When India loses at Trent Bridge — and I don’t need to see the odds to be fairly certain they will — I want to see plenty of fingers pointed at the BCCI. I know Indian fans aren’t always a reasonable lot, and tend to either vilify or worship the players in the middle, who, to be sure, have a fair amount to do with the end result of a game. But, but, but!

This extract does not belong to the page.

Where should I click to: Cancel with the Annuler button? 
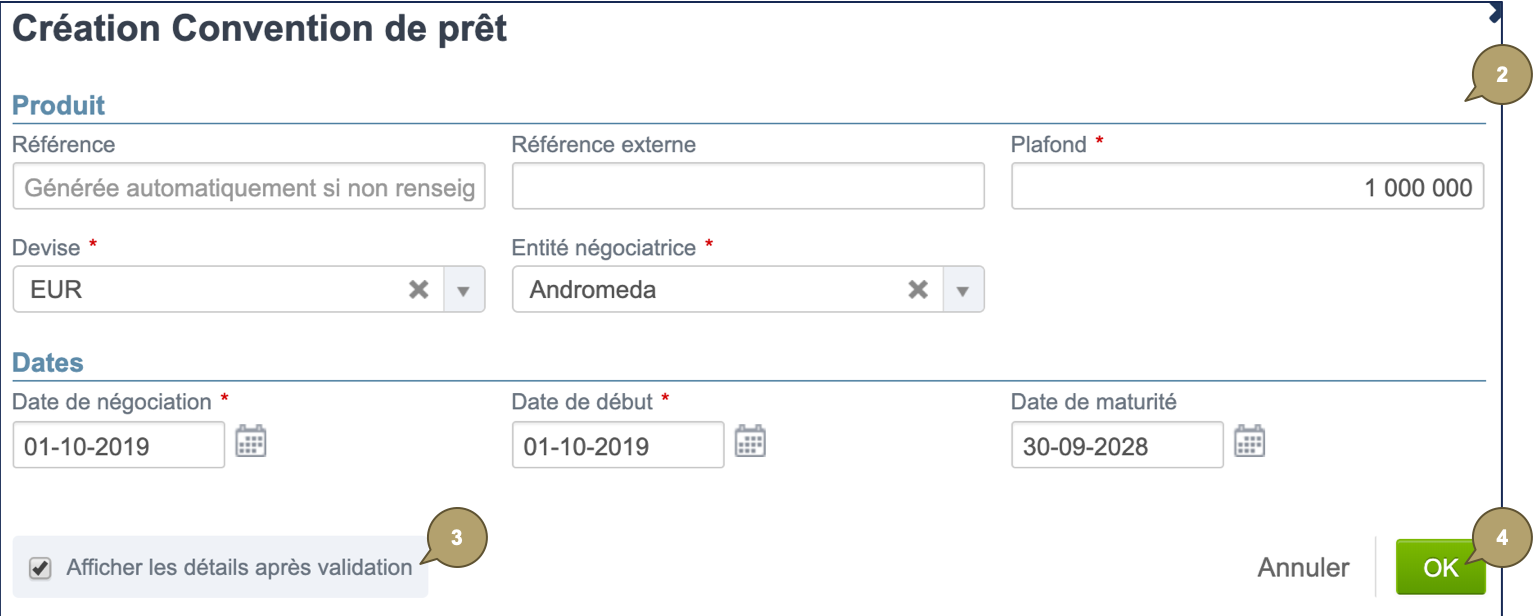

What we are seeing in the middle isn’t just 22 players fighting for the spoils, but two very different models of sport administration working against each other. Close observers of the Flower regime regularly note two motifs: its ruthlessness — cherished players are cast aside if they are not performing — and its methodical approach to strategy. India has a different take on the game: first, it commits its players to outrageously demanding schedules that require athletes to jump around continents like they were a hopscotch board. And second, at the same time, its fans demand increasing returns. Won a T20 World Cup? What about the ODI? Won the ODI WC? What about No. 1 in Tests? Got that? Why not 2-0 against the West Indies? Drew for the first time in South Africa? Why not 2-1?

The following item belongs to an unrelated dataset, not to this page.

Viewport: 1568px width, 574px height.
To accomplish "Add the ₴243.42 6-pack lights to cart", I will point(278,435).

Look at this team: Praveen and Ishant have bowled their hearts out without a break; Gautam Gambhir is coming off an injury (that he and his IPL overlords should have checked way before hand); Zaheer Khan looked plump and unfit after a month-hangover from the WC; Dhoni — God bless him — has run from a WC to an IPL and a West Indies tour. Meanwhile, Sehwag remains injured (from this wonderful IPL thing) and the other batsmen were expected to cope and adapt to swinging bowling and colder weather in a jiff.
On the other hand, look at the English. Indian fans point to the Dominica Test as evidence that India is not ruthless enough; I look at the English team setup and say that’s what ruthless is. A single-minded pursuit of victory that begins well before the first ball is bowled. A well-rested team that knows what they are supposed to do and how they can do it together. A team that relies just as much on practice and strategy as they do on individual brilliance. Quit talking about that Tendulkar ton already and get down to business.